コロナ禍からの回復に加え、ロシアのウクライナ侵攻に伴うエネルギー価格などの高騰の影響で、世界的に物価上昇が加速している。日本でも、4月の消費者物価上昇率は2.1%と7年ぶりの伸び率。消費税率引き上げの影響を除き、黒田日銀の下で初めて目標の「2%」を超えた。

しかし、日銀の黒田東彦総裁は6日の講演で、「(今なお)サービス価格は極めて硬直的な状態が続いている」と指摘。2%の物価目標の達成には、賃金の明確な上昇と長年の課題であるサービス価格の上昇が「重要なカギを握る」と強調した。

日銀が金融緩和で狙うのは、需要そのものが増え、賃金と物価が継続的に上昇していく姿。だが、現状はまだ程遠い。日銀が3月下旬に開いた経済学者らとの討論会でも、日本の現状について「コロナ前から続く『慢性デフレ』とエネルギー価格上昇などを受けた『急性インフレ』の二つの問題がある」(渡辺努東大教授)として、慢性デフレ解消へ緩和継続が必要との意見が相次いだ。
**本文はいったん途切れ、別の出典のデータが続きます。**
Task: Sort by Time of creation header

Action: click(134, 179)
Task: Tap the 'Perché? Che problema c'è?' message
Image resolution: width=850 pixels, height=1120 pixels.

もっとも、米欧が金融引き締めにかじを切った今、日銀が大規模緩和を続ければ円安が進み、輸入物価上昇を通じ急性インフレを悪化させる恐れがある。そもそも、日銀が大規模緩和の導入に当たり「2%」の数値目標を掲げたのは事実。金融市場の無用な混乱を避けるため、市場との丁寧なコミュニケーションが求められている。

第一生命経済研究所の熊野英生首席エコノミストは「今後、日銀は『安定的な物価2%目標の実現』とはどのような条件なのかを明確にする必要がある」と指摘する。